[A series of records]

--------------------------------------------------

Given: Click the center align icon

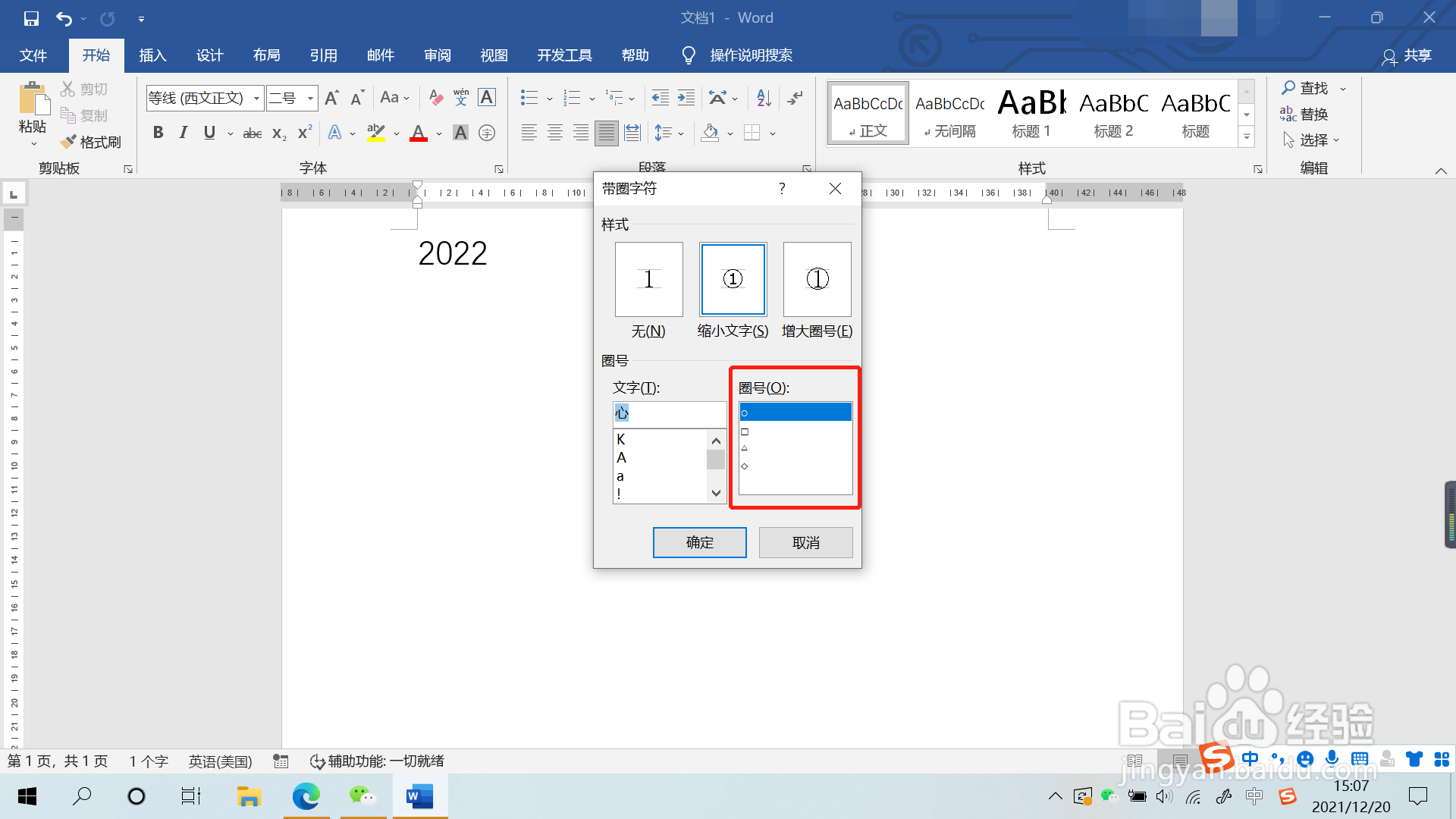Looking at the screenshot, I should 555,133.
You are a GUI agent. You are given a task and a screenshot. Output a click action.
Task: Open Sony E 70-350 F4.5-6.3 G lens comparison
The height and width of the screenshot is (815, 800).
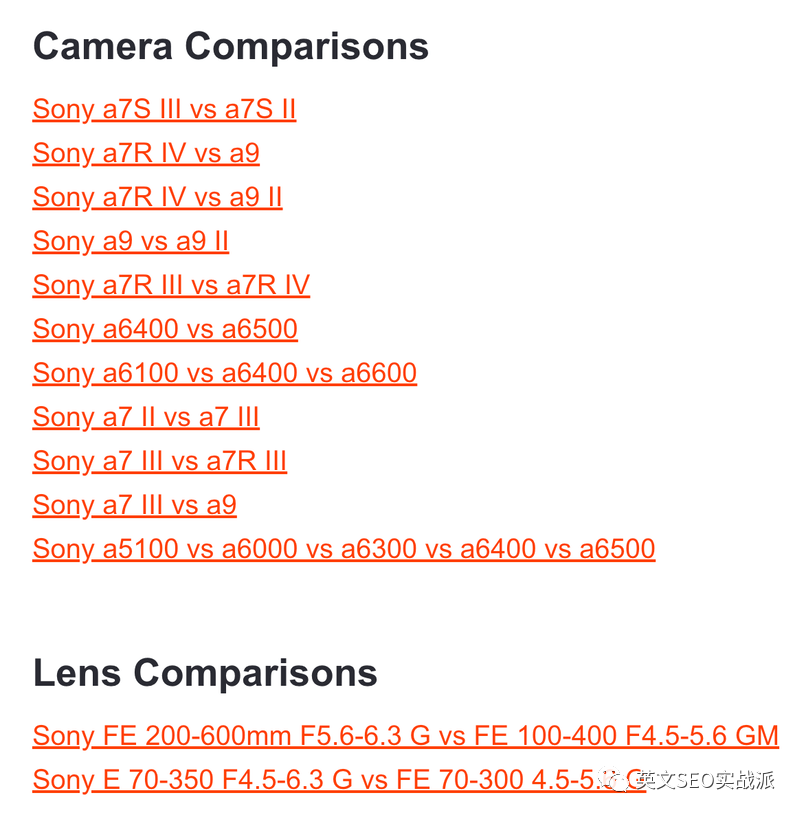(x=339, y=780)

--------------------------------------------------

TASK TO COMPLETE ▸ Set out the records above as a Markdown table with the columns No. and Text. Number each row, skip blank lines, and omit the pictures.

RESULT OF THIS TASK ▸
| No. | Text |
|---|---|
| 1 | Given: Click the center align icon |
| 2 | Looking at the screenshot, I should 555,133. |
| 3 | You are a GUI agent. You are given a task and a screenshot. Output a click action. |
| 4 | Task: Open Sony E 70-350 F4.5-6.3 G lens comparison |
| 5 | The height and width of the screenshot is (815, 800). |
| 6 | (x=339, y=780) |